— BEGIN —

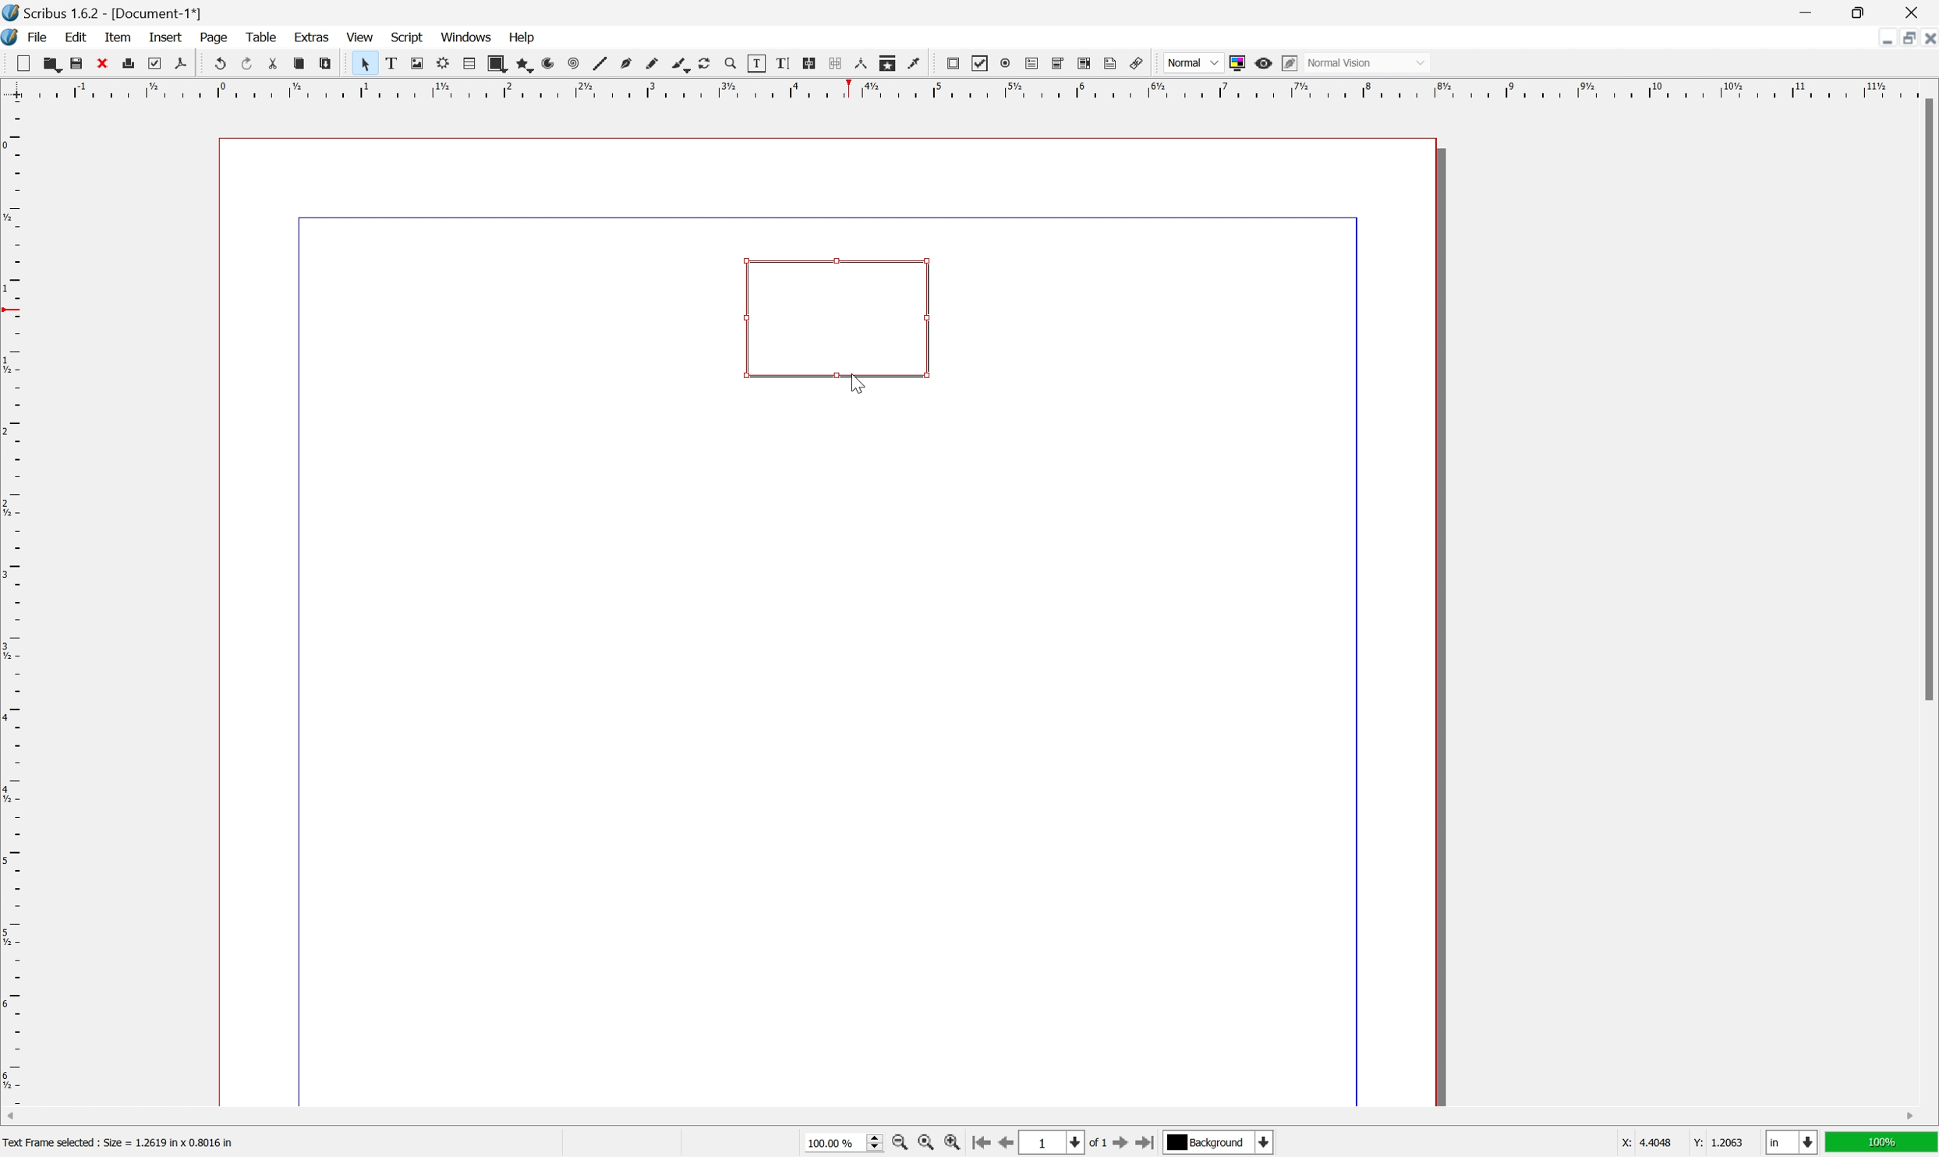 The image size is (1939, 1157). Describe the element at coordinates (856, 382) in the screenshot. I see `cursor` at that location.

— END —
— BEGIN —

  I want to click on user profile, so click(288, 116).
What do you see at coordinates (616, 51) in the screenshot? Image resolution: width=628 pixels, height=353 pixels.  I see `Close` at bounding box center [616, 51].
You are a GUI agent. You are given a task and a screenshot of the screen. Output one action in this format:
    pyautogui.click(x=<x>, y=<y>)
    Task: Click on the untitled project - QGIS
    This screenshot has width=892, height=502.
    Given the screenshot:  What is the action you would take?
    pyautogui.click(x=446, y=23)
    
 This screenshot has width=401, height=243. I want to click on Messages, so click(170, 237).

— END —

*Exercise details:*
Copy the rows from the line with "What do you" to the line with "This screenshot has width=401, height=243.", including both of those lines.

*Written answer:*
What do you see at coordinates (616, 51) in the screenshot? Image resolution: width=628 pixels, height=353 pixels.  I see `Close` at bounding box center [616, 51].
You are a GUI agent. You are given a task and a screenshot of the screen. Output one action in this format:
    pyautogui.click(x=<x>, y=<y>)
    Task: Click on the untitled project - QGIS
    This screenshot has width=892, height=502.
    Given the screenshot:  What is the action you would take?
    pyautogui.click(x=446, y=23)
    
 This screenshot has width=401, height=243. I want to click on Messages, so click(170, 237).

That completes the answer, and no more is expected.